Artificial intelligence for streamlined immunofluorescence-based biomarker discovery in prostate cancer.

279 Background: Immunofluorescence (IF) performed on tissue microarrays (TMA) is used for biomarker discovery but is limited by the arduous and subjective human visual assessment with an IF microscope. We aim to implement deep learning-based artificial intelligence (AI) models to automate and speed up the analysis of numerous biomarkers and generate prediction models of recurrence and metastasis after surgery. Methods: A TMA was constructed consisting of 648 samples (424 tumors, 224 normal tissue) generated from prostatectomy specimens. IF staining was performed on the TMA using anti Ki-67, ERG antibodies and analyzed for differential expression using “gold standard” manual microscopy and using an AI algorithm.
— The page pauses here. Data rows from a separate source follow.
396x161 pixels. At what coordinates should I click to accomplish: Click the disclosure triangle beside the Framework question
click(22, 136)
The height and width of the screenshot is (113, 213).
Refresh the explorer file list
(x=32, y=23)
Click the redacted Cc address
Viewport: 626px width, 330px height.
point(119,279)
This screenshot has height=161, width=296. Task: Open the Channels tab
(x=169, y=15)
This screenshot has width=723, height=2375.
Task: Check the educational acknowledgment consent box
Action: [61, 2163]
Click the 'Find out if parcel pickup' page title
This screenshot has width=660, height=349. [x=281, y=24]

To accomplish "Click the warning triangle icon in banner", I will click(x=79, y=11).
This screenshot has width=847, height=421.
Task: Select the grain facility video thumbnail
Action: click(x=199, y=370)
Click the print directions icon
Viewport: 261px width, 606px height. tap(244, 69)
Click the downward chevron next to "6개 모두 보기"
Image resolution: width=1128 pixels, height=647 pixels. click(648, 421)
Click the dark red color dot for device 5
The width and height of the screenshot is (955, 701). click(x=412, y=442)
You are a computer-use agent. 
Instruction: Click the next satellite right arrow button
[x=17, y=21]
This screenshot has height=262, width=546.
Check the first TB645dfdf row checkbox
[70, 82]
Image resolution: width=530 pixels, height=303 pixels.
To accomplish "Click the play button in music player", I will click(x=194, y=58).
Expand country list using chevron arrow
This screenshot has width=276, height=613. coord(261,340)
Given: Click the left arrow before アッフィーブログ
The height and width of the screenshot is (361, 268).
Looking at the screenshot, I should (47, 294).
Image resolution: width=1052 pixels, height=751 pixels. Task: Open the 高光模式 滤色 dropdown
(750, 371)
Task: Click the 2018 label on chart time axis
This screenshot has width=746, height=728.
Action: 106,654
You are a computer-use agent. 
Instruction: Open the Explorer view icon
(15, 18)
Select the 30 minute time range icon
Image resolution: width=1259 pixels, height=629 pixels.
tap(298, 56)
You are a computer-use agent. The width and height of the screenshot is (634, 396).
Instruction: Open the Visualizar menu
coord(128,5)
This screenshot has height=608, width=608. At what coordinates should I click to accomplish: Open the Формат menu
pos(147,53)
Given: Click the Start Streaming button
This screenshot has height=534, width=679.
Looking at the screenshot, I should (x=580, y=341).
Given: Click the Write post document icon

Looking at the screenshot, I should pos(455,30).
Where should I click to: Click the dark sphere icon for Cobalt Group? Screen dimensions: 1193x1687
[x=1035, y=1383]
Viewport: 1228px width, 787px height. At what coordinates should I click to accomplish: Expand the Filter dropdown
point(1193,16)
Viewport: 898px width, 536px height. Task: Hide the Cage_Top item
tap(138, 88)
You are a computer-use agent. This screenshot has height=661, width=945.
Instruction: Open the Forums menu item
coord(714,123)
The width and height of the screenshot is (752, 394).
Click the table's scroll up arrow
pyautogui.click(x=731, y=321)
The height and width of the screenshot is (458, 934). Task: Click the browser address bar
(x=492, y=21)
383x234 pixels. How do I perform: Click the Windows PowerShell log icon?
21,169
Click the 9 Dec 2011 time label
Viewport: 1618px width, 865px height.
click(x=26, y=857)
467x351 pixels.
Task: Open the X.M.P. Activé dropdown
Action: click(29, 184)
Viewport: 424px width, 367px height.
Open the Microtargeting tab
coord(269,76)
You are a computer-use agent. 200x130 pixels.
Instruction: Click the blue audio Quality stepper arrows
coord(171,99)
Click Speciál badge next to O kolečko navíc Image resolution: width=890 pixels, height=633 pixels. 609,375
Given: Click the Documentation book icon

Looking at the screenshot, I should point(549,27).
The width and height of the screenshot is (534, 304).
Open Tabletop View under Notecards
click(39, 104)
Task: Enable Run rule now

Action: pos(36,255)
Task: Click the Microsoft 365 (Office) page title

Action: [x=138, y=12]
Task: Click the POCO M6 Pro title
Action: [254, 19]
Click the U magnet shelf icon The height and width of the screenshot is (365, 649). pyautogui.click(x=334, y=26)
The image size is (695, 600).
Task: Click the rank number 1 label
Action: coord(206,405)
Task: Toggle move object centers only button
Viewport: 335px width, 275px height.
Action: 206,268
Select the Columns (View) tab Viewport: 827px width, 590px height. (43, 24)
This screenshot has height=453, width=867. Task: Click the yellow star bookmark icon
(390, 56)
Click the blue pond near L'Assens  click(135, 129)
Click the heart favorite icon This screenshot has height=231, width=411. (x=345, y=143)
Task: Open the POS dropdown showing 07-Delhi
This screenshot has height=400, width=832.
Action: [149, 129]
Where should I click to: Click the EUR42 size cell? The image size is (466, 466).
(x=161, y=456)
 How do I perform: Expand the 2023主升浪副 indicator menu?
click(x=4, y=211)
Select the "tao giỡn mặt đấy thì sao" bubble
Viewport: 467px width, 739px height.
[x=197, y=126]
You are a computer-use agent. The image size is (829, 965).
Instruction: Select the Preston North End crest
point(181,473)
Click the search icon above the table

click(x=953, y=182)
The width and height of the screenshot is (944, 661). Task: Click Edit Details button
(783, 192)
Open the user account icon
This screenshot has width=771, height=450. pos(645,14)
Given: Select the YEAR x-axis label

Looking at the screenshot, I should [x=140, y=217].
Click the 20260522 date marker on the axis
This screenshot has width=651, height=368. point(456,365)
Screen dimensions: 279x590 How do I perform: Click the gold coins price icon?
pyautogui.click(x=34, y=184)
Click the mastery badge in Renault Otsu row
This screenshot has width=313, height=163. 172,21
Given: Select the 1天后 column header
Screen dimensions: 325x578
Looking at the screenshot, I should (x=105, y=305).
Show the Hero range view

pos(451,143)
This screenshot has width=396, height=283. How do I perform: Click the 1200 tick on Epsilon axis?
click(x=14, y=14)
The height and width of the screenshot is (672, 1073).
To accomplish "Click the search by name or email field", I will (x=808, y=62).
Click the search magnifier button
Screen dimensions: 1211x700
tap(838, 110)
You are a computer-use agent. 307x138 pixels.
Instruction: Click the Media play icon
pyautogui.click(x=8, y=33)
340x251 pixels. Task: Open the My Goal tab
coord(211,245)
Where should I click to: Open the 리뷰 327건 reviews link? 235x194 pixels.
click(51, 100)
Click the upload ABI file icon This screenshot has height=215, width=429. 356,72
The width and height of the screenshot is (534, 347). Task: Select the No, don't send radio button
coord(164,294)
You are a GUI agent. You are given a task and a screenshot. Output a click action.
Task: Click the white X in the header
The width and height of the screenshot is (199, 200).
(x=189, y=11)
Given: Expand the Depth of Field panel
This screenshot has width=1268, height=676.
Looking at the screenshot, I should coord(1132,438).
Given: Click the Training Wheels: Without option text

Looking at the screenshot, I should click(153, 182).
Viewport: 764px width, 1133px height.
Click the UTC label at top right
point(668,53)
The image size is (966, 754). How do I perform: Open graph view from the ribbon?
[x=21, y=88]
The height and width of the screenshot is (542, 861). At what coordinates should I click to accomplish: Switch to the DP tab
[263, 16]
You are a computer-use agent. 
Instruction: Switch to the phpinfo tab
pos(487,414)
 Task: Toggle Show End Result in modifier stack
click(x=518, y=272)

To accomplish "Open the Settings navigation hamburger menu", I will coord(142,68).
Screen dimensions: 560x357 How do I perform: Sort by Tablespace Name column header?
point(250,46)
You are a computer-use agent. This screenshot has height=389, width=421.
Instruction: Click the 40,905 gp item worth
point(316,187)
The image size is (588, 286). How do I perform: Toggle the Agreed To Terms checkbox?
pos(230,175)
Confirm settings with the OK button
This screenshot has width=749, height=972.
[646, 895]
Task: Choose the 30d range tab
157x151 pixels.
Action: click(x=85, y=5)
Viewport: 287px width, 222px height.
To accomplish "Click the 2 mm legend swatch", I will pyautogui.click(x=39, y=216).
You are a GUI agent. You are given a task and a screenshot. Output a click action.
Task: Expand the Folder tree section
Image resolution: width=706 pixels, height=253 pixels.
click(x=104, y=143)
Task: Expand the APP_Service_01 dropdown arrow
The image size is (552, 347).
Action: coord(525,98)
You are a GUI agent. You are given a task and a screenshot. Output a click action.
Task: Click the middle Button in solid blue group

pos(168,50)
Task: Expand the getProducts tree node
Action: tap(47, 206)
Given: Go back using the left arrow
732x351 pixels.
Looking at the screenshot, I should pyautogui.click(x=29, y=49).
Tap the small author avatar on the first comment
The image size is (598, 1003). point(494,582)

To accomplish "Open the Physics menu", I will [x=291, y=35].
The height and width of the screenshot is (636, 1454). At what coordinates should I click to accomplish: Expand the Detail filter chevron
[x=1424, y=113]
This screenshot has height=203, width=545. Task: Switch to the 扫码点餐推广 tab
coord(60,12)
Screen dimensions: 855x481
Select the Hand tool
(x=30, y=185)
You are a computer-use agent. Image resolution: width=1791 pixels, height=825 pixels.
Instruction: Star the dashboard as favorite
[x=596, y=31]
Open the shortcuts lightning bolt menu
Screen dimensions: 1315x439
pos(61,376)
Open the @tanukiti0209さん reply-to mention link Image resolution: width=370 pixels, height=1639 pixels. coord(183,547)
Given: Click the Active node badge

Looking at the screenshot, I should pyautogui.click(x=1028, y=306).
Analysis was done blinded to any clinicopathological data. For manual microscopy, relative mean fluorescence intensity of cancerous versus normal tissue was determined. The AI algorithm was generated using a training cohort of digitized images. To do so the Otsu method thresholding algorithm combined with mean shift clustering was employed to find cell centers, followed by a level-set algorithm, to compute cell boundaries.These predictions were then combined with pixel predictions of a fully convolutional deep model to refine the regions of overlapping epithelium, stroma, and artifact. The algorithm was then validated using a separate cohort. Results from the algorithm were then compared to the data from manual microscopy. Results: Ki-67 and ERG expression levels generated by the algorithm showed only a 5% variance compared to the manually generated results. The algorithm was able to pick out which tumor were positive for ERG with 100% accuracy in spite of variance from artifacts. The algorithm also had the ability to improve its accuracy after each iteration of modifications and feedback through the training cohort. Conclusions: The AI algorithm produced similar outcomes than manual quantification with high accuracy but with more efficiency, cost effectiveness and objectivity. We are now developing more complex algorithms that will include the differential pattern of expression of PTEN, MYC and others with the objectives of streamlining biomarker discovery.